Trace the Civil Rights Movement from 1954 to 1968 Essay. It was a hard time, and for many black persons, it seemed as if all broken promises of Reconstruction were finally, ironically epitomized in the actions of the Supreme Court of the United States.
Ever since the 1870’s, the Court had been eviscerating the congressional legislation and constitutional amendments that had been established at the height of Reconstruction to protect some of the basic citizenship rights of black people. 1954 was a new time and more than tears and words were needed. Just about everyone that was black and alive at the time realized that the long, hard struggles, led by the NAACP, had forced the Supreme Court to take a major stand on the side of justice in the Brown v. Board of Education of Topeka decision.
“We conclude, unanimously, that in the field of public education the doctrine of ‘separate but equal’ has no place. Separate educational facilities are inherently unequal. ” A salvation of freedom was in the making, but the making proved difficult indeed. The next decade brought racial war to the South. The eleven years between the Brown decision in 1954 and the Voting Rights Act of 1965 appeared to be a prolonged series of bloody conflicts and irrational white pig-headedness, with fiery protestations that the white south would never cave in.
In December 1955, a mass movement that would change the system of segregation is sparked by Rosa Parks in Montgomery, Alabama. Rosa Parks, tired after a long day’s work and tired of a lifetime of discrimination, was resting in her seat on the way home when several white men loaded on the bus, more than the existing white section could hold. The bus driver then yelled to the blacks, “Niggers, move back. ” Rosa Parks refused to budge.
The bus driver stopped the bus and had her arrested. Her case prompts JoAnn Robinson, and the Woman’s Political Council, along with the local black leadership to call for a boycott of Montgomery’s segregated bus system. Martin Luther King Jr. becomes leader of the 12- month boycott. In November of 1956, the U. S.
Supreme Court rules the Montgomery’s segregated bus system is unconstitutional. Although the Brown ruling of 1954 was a unanimous decision, the American public’s reactions to it varied greatly. In the North, where segregated schooling was not a matter of public policy, blacks viewed the decision as a victory for equality. Most whites in Northern states felt that the decision had little meaning for them. In the South, however, many whites viewed the Court’s decision as an intrusion of the federal government into their way of life. Southerner’s pointed out that the North, too, was segregated.

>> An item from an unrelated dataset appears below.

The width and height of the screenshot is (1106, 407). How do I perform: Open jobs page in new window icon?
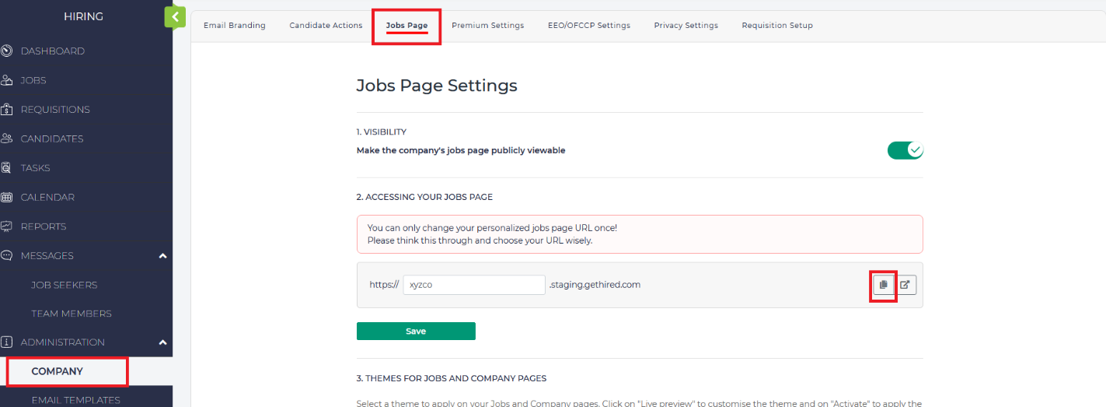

Black people in the South were profoundly affected by the court decision. Many felt for the first time that the government might be on their side, and that it might now be possible to throw off years of oppression. But a year passed before the Court delivered its instructions on just how school desegregation was to be implemented. When the Court’s directions in what has to be known as Brown II were summarized in the phrase “with all deliberate speed,” many black people were disappointed and felt that the government would not support desegregation.
In 1957, the Little Rock School Board decides to admit nine black students to its Central High School. The Governor calls out the National Guard to prevent integration of Central High; the soldiers surround the high school and admit white only. An angry mob appears at the school to harass the black students. The local NAACP goes to court to support the nine students. President Eisenhower, reluctant to act first, intercedes, saying that the mob violence will not overrule court decisions. Eisenhower sends in the 101st Airborne Division.
Under protection of the federal government, the students are finally admitted and escorted to classes by soldiers. Black college students in the early 1960’s had much in common — particularly the memory of Little Rock in 1957, where students their own age had defied white mobs to integrate Central High School. This generation of black students entered colleges with high hopes. They felt they .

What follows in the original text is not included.